* 作業指示
- A) 提示文のうち「東北の被災地ではまだまだ物資の不足が深刻なようで、」から「毎月義援金としてお送りすることに致しました。」までの部分を一字一句違えずに打ち直してください。
- B) データのレコードすべてについて、「Screen dimensions」を「Screen size」に置き換え、それ以外は変えずに書き直してください。画像は解答に含めないでください。

* 提示文
::::
震災お見舞いの御礼と義援金について

このたびの震災による犠牲者の方々を心から悼み、また一人でも多くの方々のご無事を祈り、
被災者の方々のご健康と被災地の一日も早い復興を祈念致します。

今回の震災で、自宅も軽微な程度ながら被災致しました。

それにつきまして、多くの方々、また門弟からお見舞いのお言葉や物資の援助を賜りました。
ことに、関西地区、信州地区の皆さんには大変お世話になりました。
東北の被災地に比べればごく軽微で、申し訳ないほどのものですが、
お心遣いを頂きました方々に深く御礼申し上げます。

東北の被災地ではまだまだ物資の不足が深刻なようで、
大変心を痛めております。
当面必要以外の物資については、
少しでも現地にお送りして役立てて頂けるよう、考えております。

ありがとうございました。

 

なお、私の主宰する絃詩会としても、ほんのわずかながらでも被災地の方々のために力になりたいと考え、
来月よりしばらくの間、月謝の内一人当たり300円及び、当会会員からの志を、
毎月義援金としてお送りすることに致しました。

少しでも被災者の方々のお役に立つことができることを深く祈念しております。

原 一男

 

 

2011年度・絃詩会関東地区演奏会を9月18日 (日) に新宿区牛込箪笥区民ホールで開催します。詳しくは催し案内をご覧ください。

 

 
 

はじめに

 

 
胡弓という語の濫用について考える
中国に「胡弓」という楽器は存在しない

 

胡弓は日本独特の楽器  
誤解の構図  
  「胡弓」の安易な濫用が誤用を生む
  広義では弓で弾く楽器全体を指す呼称
  胡弓より琵琶や箏、三味線の方がはるかに中国のものと近縁
深まる混乱  
トラブルの発生  
正しい理解を  
胡弓、邦楽 ( 特に三曲関係の方へ)  

いまだに、日本独特の楽器である「胡弓」とはまったく別種の楽器である、中国の「二胡」を「胡弓」と呼称する例が一部に見受けられます。二胡と胡弓は別の楽器です。「胡弓」の呼称の濫用は止め「二胡」と正しく呼びましょう。
::::
* データ
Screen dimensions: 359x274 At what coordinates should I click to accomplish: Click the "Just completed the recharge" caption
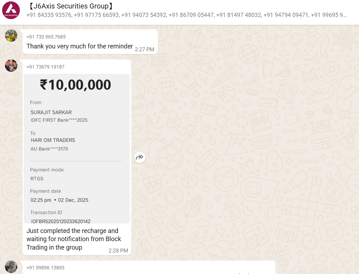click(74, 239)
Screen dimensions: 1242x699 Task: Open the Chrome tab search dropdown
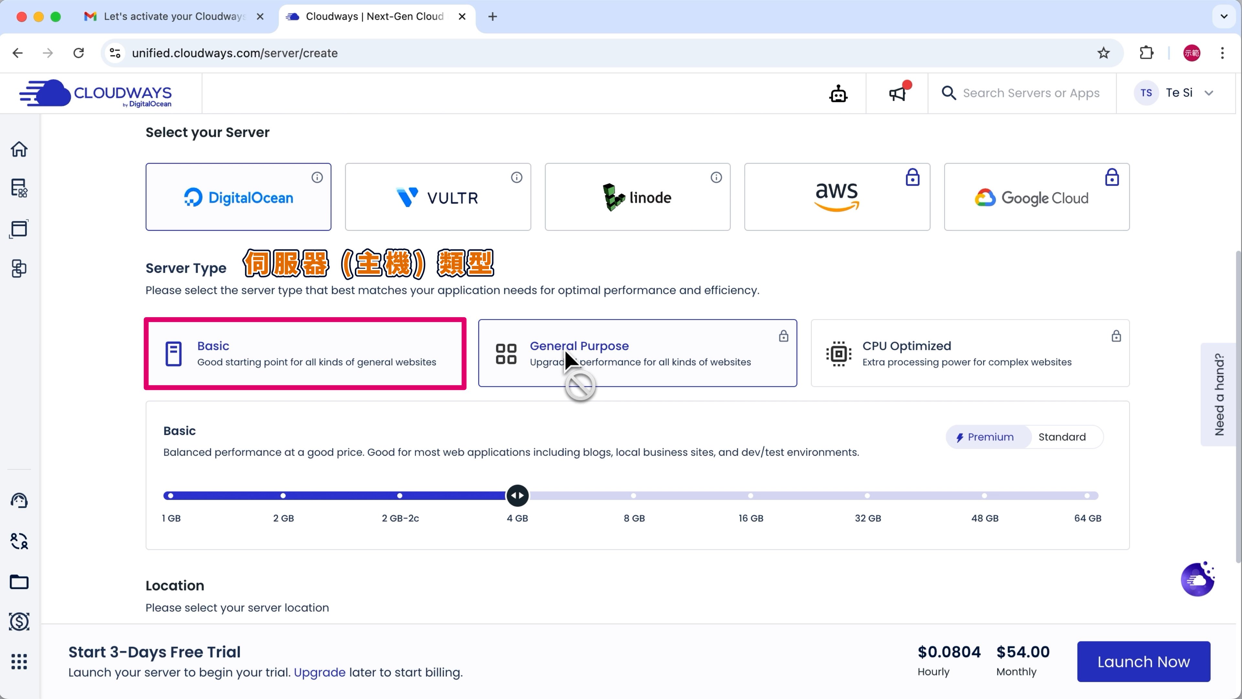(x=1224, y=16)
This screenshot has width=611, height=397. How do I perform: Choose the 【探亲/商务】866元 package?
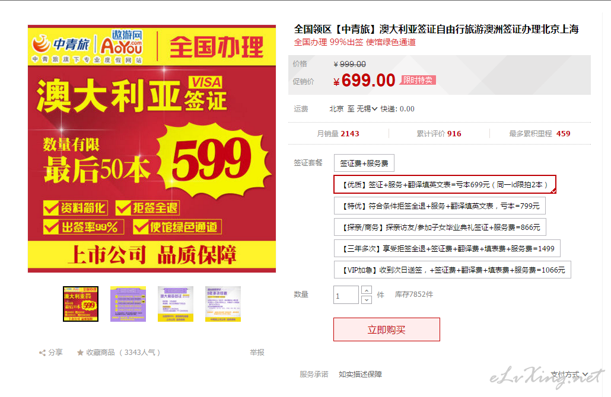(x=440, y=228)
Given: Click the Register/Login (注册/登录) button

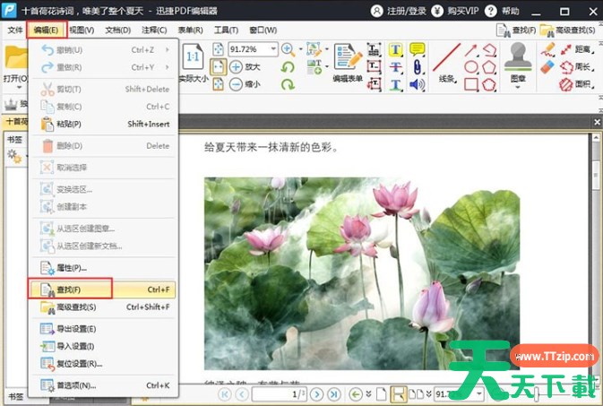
::::
* 解答
- A)
東北の被災地ではまだまだ物資の不足が深刻なようで、
大変心を痛めております。
当面必要以外の物資については、
少しでも現地にお送りして役立てて頂けるよう、考えております。

ありがとうございました。

 

なお、私の主宰する絃詩会としても、ほんのわずかながらでも被災地の方々のために力になりたいと考え、
来月よりしばらくの間、月謝の内一人当たり300円及び、当会会員からの志を、
毎月義援金としてお送りすることに致しました。

- B)
Screen size: 359x274 At what coordinates should I click to accomplish: Click the "Just completed the recharge" caption
click(74, 239)
Screen size: 1242x699 Task: Open the Chrome tab search dropdown
(x=1224, y=16)
This screenshot has width=611, height=397. How do I perform: Choose the 【探亲/商务】866元 package?
(x=440, y=228)
Given: Click the Register/Login (注册/登录) button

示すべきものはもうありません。